Ihre Worte kamen undeutlich und unterbrochen von einem nicht ganz so damenhaften Hicksen, wurde aber mit all dem Ernst vorgetragen, den eine betrunkene Frau hineinlegen konnte.

"Also, Käpt'n... Francis... Wie auch immer... Ich will das jetzt wissen. Du und Jesse, wann habt ihr denn... also *hicks* wann war denn das erste Mal, dass ihr-" und jetzt machte sie wacklige Anführungszeichen mit ihren Finger "zusammen wart. Also, ich meine..."

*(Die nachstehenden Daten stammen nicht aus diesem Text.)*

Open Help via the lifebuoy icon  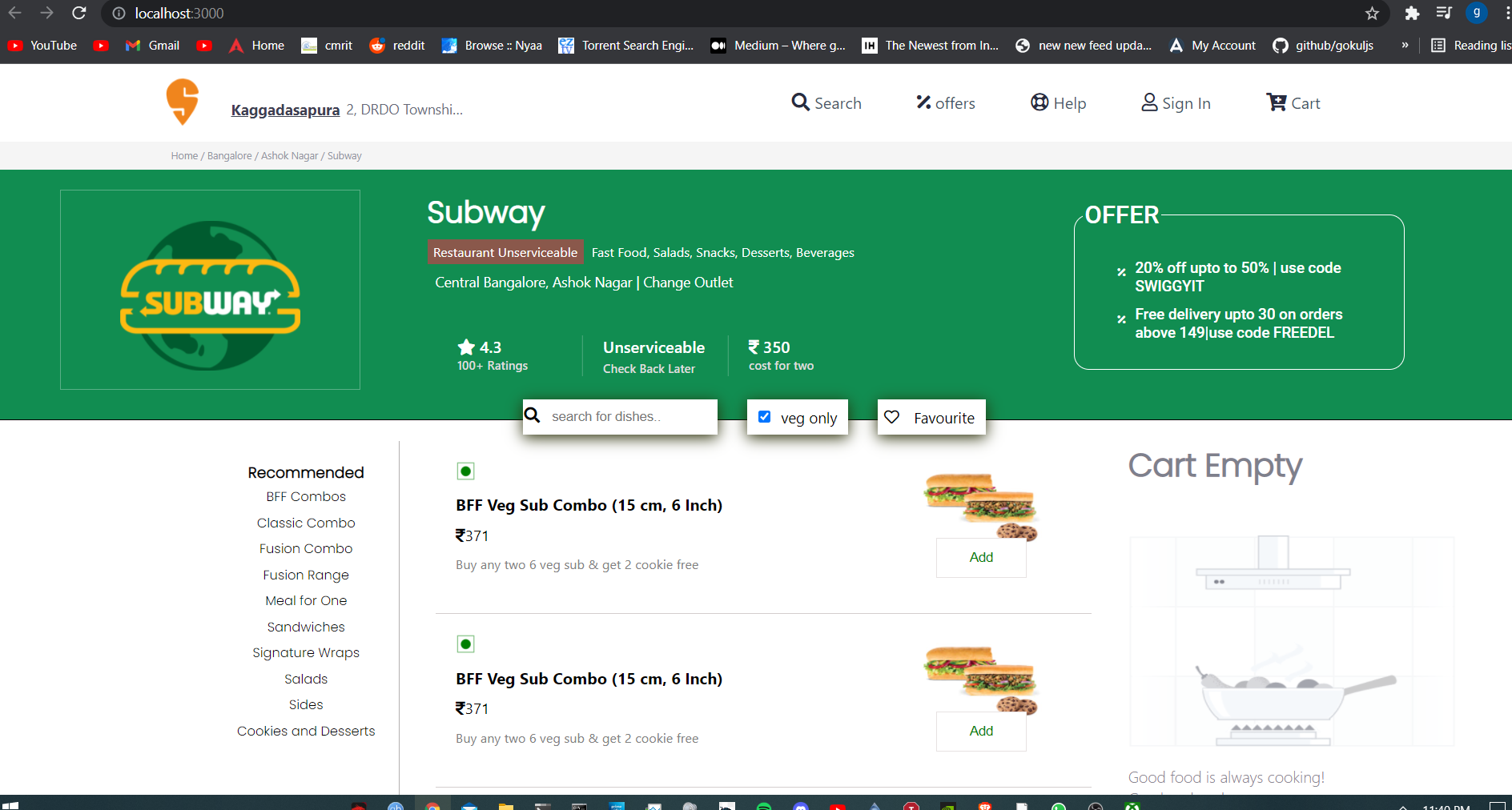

Sie unterbrach sich und sah zu seinem Maat, der neben ihm saß. Immer an seiner Seite, naja, außer er war unter...

"Du weißt schon, was ich meine, oder? Das ist ja jetzt kein Geheimnis, nicht? Ich bin ja nicht blöd, all dieses Anfassen und... und aneinander rumgeknabber... Wann war denn das erste Mal, dass du seinen..."

Francis räusperte sich, laut und vernehmlich, und fühlte wie ihm das Blut ins Gesicht schoss. Er war wirklich zu angeschickert, um auf die Schnelle eine kluge Antwort zu formulieren. Er öffnete den Mund, aber es kam nichts vernünftiges heraus. Und war das etwa ein Kichern neben ihm? Verdammt, diese kleine Ratte schien sein Unbehagen zu genießen! Es war ja auch nicht sein Ruf, um den es hier ging. ER hatte nichts, für das er sich schämen musste.

Esmeraldas Blick wanderte hilfesuchend zu Jesse.

"Er versteht mich schon, oder? Ich will doch nur wissen..."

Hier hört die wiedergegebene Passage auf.